## What is being asked
Please give the lines below again exactly as they stand, from the one that contains "Click the Yoursminc Servicedesk page heading" up to and including the one that contains "Viewport: 584px width, 536px", leaving all pictures out.

## Records provided

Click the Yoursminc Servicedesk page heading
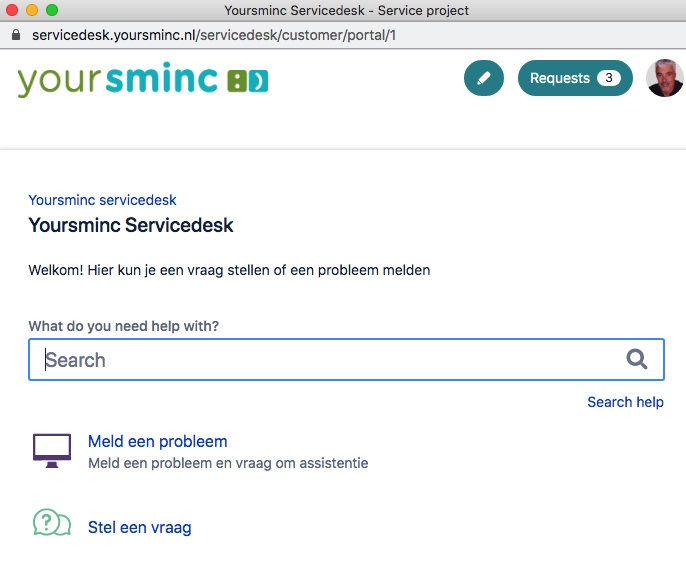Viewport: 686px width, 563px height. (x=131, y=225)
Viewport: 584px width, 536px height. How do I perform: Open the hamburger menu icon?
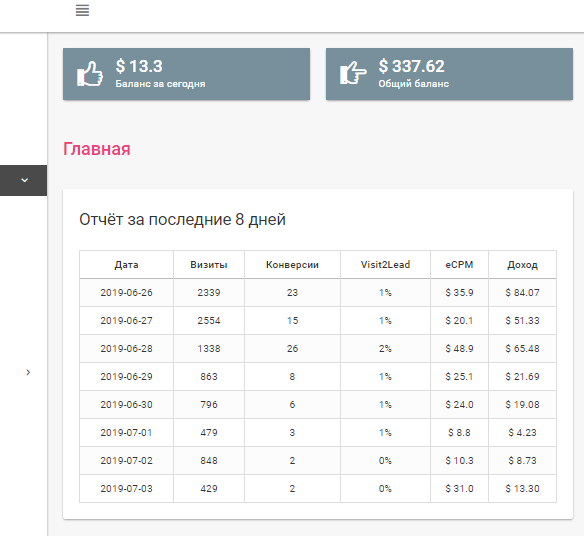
--
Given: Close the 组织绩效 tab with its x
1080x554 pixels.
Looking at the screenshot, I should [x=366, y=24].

## Output
Click the Yoursminc Servicedesk page heading
Viewport: 686px width, 563px height. (x=131, y=225)
Viewport: 584px width, 536px height. How do I perform: Open the hamburger menu icon?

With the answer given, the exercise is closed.